For critical systems such as those comprising a telco central office, the importance
of high-availability operation keeps going up. Demands on these systems include
not only ensuring the availability of services and important data, but also efficient
resource sharing of the relatively expensive components. High-availability environments—one
requiring 99.999% failure-free operation or greater—need a robust and efficient
solution to high availability and application failover.

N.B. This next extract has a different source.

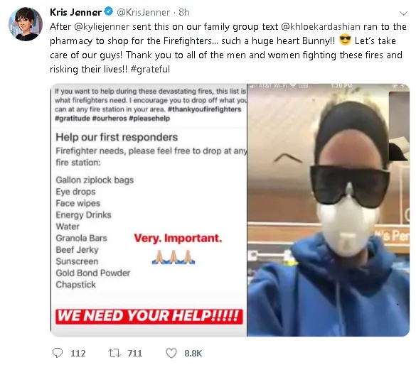Open the masked person photo

click(329, 210)
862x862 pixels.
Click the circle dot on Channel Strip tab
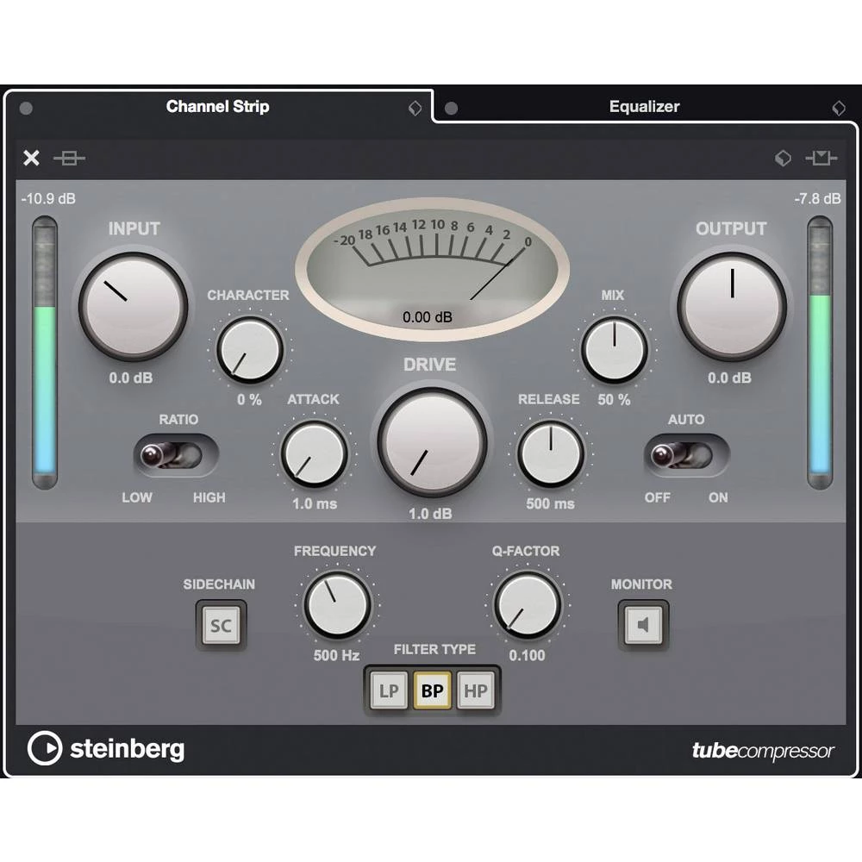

Building that level of functionality calls for an HA hardware platform with features
such as redundancy, hot swap and an efficient and fast HA middleware. Also critical
are automated provisioning and deployment of hardware to support scaling system
resources to meet increased demands for customer services. The emerging AdvancedTCA
system architecture was developed to be just such a platform. The hardware features
of an AdvancedTCA platform help HA middleware to achieve resource scaling along
with fast failover—less than 30 msec.
Fault Management Cycle
HA middleware achieves application failover by performing a number of tasks. This
set of tasks, called the Fault Management Cycle, includes detection, prediction,
diagnosis, isolation, recovery and fault repair. In the detection phase, the HA
middleware identifies an undesirable condition by checking the health of every
entity on a blade such as applications, OS running on the blade and hardware entities
such as network port or memory faults, for example. The Intelligent Peripheral
Management (IPM) device or Baseboard Management Controller (BMC) on each blade
monitors several hardware/physical entities such as temperature, voltages and
processor(s) on the blade.
In the event of a fault, the BMC logs the events and faults in its local database,
and informs the Shelf manager. There may also be watchdog timers that monitor
certain events, and in case of time out will inform the BMC about such events.
The HA middleware can directly access the BMC’s event logs to find out
about such events, thus avoiding the necessity of navigating through layers
of software applications (Figure 1) and operating systems.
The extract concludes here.